=== Section Start ===

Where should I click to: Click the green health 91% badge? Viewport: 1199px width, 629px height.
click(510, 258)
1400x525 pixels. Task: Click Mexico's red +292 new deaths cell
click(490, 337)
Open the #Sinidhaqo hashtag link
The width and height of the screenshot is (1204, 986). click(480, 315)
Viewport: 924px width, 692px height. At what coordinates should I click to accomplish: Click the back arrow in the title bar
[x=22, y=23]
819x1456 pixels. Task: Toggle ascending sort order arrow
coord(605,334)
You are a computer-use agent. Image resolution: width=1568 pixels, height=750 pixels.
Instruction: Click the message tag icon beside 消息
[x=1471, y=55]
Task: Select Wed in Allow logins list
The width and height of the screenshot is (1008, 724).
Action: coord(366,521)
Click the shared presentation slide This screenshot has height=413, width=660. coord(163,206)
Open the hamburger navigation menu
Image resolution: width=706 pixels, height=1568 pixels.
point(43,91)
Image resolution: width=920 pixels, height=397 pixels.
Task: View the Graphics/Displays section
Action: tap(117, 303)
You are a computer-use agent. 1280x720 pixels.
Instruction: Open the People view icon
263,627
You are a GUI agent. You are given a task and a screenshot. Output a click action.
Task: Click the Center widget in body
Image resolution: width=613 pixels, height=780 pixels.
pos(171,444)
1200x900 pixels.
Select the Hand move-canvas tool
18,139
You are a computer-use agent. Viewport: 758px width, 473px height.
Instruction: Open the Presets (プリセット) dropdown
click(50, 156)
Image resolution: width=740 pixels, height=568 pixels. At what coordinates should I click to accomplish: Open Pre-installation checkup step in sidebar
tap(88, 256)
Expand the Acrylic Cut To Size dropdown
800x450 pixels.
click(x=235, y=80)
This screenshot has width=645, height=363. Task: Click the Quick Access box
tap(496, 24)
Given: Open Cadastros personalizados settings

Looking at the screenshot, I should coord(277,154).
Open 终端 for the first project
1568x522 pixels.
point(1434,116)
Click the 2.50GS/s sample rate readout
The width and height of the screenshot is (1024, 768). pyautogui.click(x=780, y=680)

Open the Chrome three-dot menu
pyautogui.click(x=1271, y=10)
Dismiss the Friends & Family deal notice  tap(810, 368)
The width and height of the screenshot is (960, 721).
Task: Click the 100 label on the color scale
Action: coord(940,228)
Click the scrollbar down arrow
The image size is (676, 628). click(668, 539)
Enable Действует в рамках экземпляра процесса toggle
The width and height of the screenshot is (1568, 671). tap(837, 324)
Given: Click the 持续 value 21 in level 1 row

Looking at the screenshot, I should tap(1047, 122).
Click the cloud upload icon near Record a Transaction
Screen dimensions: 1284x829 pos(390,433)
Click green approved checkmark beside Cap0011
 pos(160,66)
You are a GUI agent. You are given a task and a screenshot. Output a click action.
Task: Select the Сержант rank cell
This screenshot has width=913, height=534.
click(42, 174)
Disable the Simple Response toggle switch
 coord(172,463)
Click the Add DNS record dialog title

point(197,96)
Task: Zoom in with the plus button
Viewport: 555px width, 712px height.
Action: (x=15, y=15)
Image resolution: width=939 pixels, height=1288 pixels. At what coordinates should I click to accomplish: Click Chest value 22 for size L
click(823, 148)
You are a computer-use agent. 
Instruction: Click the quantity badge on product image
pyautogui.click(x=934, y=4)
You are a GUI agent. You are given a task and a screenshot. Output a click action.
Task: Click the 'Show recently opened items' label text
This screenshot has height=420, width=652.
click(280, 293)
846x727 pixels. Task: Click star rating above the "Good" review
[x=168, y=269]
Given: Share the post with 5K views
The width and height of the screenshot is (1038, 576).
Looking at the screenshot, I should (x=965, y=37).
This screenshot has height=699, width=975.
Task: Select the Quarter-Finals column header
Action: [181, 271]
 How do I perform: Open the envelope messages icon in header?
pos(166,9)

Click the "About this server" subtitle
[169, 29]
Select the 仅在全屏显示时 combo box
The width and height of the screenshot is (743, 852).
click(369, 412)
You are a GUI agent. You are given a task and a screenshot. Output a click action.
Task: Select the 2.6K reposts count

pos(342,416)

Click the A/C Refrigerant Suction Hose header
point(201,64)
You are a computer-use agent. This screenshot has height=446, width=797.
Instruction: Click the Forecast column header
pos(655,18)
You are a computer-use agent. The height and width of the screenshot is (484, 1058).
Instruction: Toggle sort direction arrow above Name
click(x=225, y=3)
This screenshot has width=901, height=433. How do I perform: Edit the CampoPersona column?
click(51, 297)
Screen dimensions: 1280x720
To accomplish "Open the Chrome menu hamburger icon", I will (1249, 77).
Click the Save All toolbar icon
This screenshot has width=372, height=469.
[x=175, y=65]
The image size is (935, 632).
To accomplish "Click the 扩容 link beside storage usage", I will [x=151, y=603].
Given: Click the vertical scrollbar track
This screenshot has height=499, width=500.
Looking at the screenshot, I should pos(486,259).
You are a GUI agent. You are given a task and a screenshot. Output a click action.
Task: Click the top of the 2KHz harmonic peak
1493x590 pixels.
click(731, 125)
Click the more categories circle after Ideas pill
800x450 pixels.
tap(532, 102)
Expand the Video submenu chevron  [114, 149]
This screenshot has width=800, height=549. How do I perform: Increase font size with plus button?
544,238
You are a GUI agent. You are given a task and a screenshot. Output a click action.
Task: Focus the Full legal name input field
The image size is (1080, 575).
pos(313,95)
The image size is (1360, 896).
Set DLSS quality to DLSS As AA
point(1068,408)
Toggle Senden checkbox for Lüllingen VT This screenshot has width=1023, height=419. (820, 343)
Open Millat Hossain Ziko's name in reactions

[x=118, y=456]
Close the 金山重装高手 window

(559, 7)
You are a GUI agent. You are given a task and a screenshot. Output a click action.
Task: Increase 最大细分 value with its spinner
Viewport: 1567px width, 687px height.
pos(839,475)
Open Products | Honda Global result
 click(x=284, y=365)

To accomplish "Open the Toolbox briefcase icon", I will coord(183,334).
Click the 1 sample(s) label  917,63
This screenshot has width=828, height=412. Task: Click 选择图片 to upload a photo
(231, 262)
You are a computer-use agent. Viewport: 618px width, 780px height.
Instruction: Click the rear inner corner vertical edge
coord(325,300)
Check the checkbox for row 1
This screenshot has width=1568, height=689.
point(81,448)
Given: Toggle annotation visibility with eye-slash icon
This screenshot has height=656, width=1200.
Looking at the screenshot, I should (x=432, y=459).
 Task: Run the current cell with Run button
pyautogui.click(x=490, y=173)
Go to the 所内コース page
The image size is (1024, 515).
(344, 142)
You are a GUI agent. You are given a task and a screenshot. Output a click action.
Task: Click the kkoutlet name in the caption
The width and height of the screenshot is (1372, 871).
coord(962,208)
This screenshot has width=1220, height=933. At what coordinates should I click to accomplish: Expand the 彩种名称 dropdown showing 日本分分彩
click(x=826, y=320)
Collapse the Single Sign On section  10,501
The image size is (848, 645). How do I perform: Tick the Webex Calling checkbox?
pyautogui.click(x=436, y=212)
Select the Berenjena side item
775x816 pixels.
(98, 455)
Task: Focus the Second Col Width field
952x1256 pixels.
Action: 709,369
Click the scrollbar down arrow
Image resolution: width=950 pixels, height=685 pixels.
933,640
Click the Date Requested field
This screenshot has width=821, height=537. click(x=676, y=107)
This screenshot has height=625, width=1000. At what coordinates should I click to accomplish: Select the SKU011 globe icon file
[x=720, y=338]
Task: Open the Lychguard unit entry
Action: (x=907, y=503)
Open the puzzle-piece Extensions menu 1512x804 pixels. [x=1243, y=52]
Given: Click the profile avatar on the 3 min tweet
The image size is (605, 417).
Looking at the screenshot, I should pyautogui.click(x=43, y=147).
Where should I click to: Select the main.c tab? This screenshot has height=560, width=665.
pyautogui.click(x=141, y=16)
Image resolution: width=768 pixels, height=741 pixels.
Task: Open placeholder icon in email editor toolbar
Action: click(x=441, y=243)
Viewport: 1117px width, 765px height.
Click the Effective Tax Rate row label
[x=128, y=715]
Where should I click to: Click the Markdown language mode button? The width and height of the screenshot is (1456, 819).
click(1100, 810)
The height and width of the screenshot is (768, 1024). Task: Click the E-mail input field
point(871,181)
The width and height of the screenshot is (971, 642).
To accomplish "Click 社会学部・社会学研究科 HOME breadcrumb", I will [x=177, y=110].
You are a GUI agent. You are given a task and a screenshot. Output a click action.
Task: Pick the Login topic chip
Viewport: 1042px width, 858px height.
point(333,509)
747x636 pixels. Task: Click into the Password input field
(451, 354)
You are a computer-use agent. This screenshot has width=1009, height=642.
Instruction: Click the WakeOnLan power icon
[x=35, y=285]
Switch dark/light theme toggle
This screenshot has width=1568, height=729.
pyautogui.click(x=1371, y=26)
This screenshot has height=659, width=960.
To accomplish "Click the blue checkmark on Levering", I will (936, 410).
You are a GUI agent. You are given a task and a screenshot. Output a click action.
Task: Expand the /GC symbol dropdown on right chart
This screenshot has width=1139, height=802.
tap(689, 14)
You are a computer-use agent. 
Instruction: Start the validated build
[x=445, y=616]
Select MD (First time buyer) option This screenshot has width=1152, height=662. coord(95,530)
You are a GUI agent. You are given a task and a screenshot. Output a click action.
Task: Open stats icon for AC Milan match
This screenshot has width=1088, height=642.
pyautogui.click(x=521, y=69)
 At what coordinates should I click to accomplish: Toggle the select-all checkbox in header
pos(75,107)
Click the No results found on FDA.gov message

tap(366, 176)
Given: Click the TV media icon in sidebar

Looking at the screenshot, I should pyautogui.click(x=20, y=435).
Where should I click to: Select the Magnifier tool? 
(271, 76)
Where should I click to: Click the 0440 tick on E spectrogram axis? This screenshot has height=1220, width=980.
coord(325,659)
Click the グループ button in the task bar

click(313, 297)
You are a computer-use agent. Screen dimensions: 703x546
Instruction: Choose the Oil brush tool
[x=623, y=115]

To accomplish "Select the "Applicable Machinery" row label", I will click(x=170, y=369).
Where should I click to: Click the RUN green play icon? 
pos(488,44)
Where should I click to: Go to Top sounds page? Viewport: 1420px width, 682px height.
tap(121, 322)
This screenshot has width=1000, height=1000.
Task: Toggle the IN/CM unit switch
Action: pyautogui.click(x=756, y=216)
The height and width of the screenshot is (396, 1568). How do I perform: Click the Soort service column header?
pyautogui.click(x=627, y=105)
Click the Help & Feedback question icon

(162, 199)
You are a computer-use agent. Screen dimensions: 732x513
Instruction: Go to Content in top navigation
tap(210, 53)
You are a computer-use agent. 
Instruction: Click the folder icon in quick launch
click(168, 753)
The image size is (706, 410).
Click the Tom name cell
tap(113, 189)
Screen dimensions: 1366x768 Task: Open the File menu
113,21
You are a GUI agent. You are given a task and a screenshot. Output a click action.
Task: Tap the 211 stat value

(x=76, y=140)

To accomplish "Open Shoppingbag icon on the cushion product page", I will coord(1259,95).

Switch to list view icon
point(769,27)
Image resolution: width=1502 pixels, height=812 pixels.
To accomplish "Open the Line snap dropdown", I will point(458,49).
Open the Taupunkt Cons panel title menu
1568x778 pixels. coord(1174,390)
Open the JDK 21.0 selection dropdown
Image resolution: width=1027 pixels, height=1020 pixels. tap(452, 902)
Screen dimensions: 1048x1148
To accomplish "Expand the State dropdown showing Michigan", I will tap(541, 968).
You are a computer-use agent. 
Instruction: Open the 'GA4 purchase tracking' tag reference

=== Section End ===

= WORK REQUEST =
All lines from the opening of the material through the line that contains "You are a computer-use agent. Viewport: 758px" are to be printed exactly, with no others.

= EXERCISE RESULT =
Where should I click to: Click the green health 91% badge? Viewport: 1199px width, 629px height.
click(510, 258)
1400x525 pixels. Task: Click Mexico's red +292 new deaths cell
click(490, 337)
Open the #Sinidhaqo hashtag link
The width and height of the screenshot is (1204, 986). click(480, 315)
Viewport: 924px width, 692px height. At what coordinates should I click to accomplish: Click the back arrow in the title bar
[x=22, y=23]
819x1456 pixels. Task: Toggle ascending sort order arrow
coord(605,334)
You are a computer-use agent. Image resolution: width=1568 pixels, height=750 pixels.
Instruction: Click the message tag icon beside 消息
[x=1471, y=55]
Task: Select Wed in Allow logins list
The width and height of the screenshot is (1008, 724).
Action: coord(366,521)
Click the shared presentation slide This screenshot has height=413, width=660. coord(163,206)
Open the hamburger navigation menu
Image resolution: width=706 pixels, height=1568 pixels.
point(43,91)
Image resolution: width=920 pixels, height=397 pixels.
Task: View the Graphics/Displays section
Action: tap(117, 303)
You are a computer-use agent. 1280x720 pixels.
Instruction: Open the People view icon
263,627
You are a GUI agent. You are given a task and a screenshot. Output a click action.
Task: Click the Center widget in body
Image resolution: width=613 pixels, height=780 pixels.
pos(171,444)
1200x900 pixels.
Select the Hand move-canvas tool
18,139
You are a computer-use agent. Viewport: 758px width, 473px height.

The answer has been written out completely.